Brand might be American. Or Buford, or some small regional company. It looks USA-made. The metal lacing on gullet and cantle is most likely stainless steel. The conchos are most likely "German silver" which is nickel, or they are silver-plated. That's not a bad saddle for the right price, but it's an average quality budget or entry level model, and it's construction is probably equivalent to today's High Horse and Tex Tan with the Ralide trees. The tooling is embossed, not hand tooling.

Just for comparison, this is a top quality vintage Circle Y Arabian show saddle with sterling conchos and lacing and hand tooling:








This is a early '70s Billy Royal that has that white buckstitching.








Those '70s saddles and other brands like Victor, Rios, Ryan, Broken Horn, and others, were the top quality show saddles of the day. Saddles like American, lower end Simco, Buford, etc. made less expensive saddles that were more like trail saddles with some silver and some embossing.


This is a modern Dakota Arabian saddle. 









There's nothing wrong with the saddle you have, if you didn't pay too much for it. It would sell for $150 or less or so here, but there are lots of old western saddles to pick from here, too. I'm just pointing out the difference between it and the great old '70s show saddles.


----------



## YellowUnicorn (Oct 31, 2016)

> There's nothing wrong with the saddle you have, if you didn't pay too much for it. It would sell for $150 or less or so here, but there are lots of old western saddles to pick from here, too. I'm just pointing out the difference between it and the great old '70s show saddles.

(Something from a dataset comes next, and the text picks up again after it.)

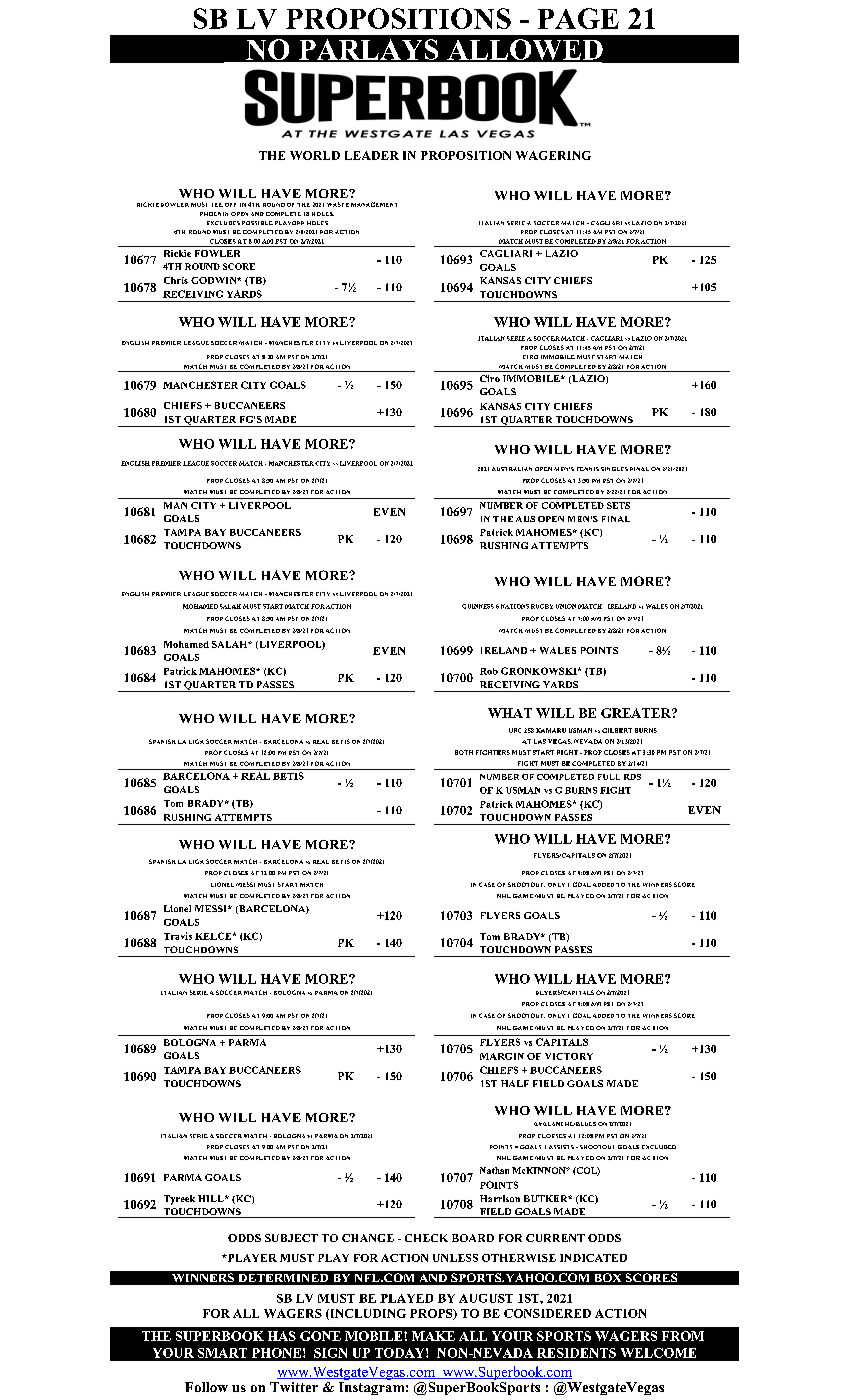  What do you see at coordinates (315, 155) in the image?
I see `WORLD` at bounding box center [315, 155].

I paid $175, but it came with a few other random pieces of tack- a draft horse headstall, a nice dark oil breast collar from the 50's, a set of nicely broken in leather split reins and a pretty vintage black leather headstall with silver on it, which happens to match the saddle nicely. 

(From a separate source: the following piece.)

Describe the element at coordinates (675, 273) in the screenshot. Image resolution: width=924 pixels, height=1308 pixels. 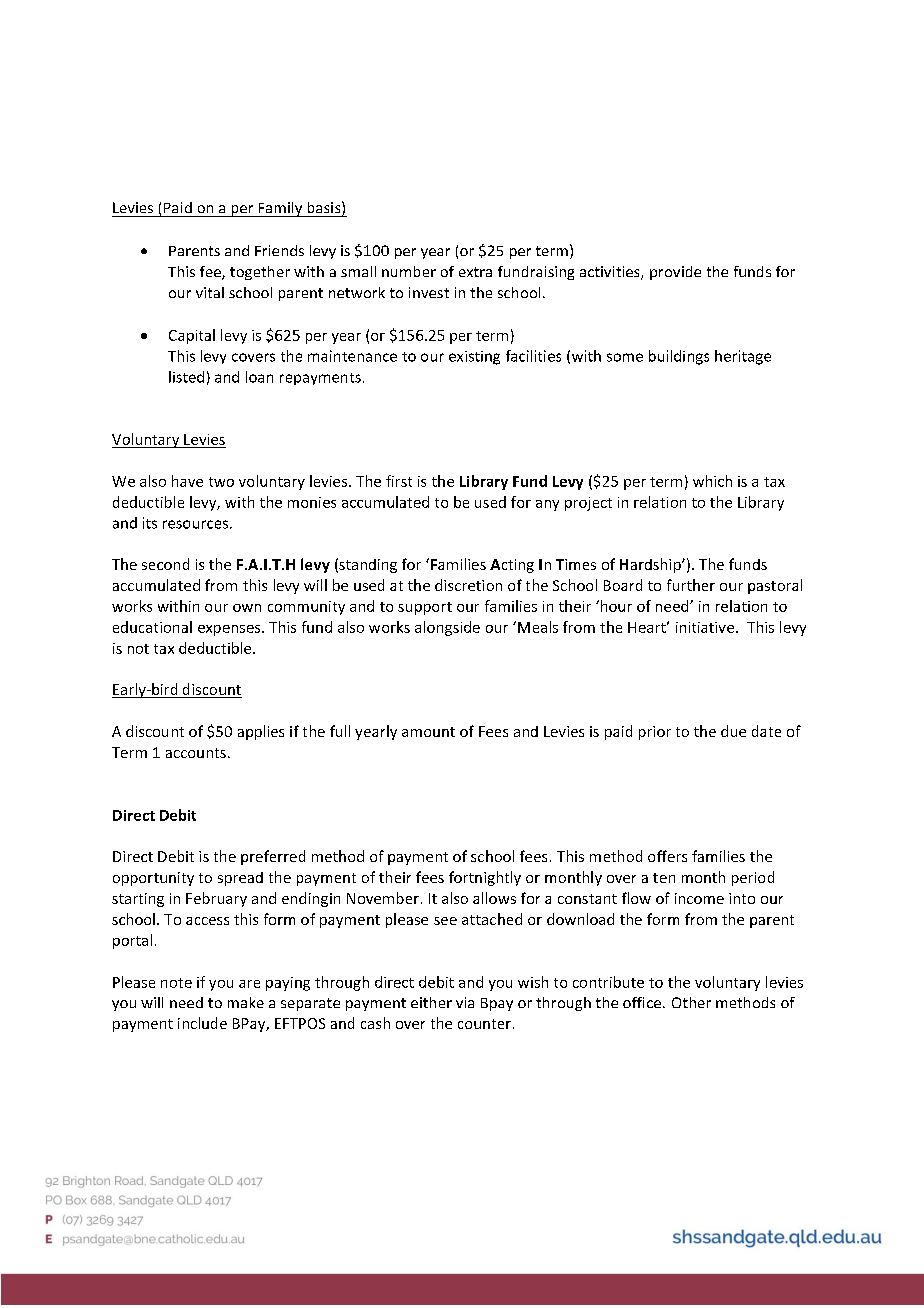
I see `provide` at that location.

For future reference, how would I go about telling if the silver is real or not? I mean, sometimes you can tell just by looking at it, but others it's iffy. Having never owned a saddle with any sort of shiny bits on it I wouldn't know where to start. 

Someone I met who deals with older/vintage saddles said it looked to have been made in the 50's by the type of leather and style. I have zero idea if there's a way to tell by that lol. Whether it was made in the 50's or the 70's doesn't matter much to me, I'm a lover of the unique and weird so this saddle suits me to a T. ??


----------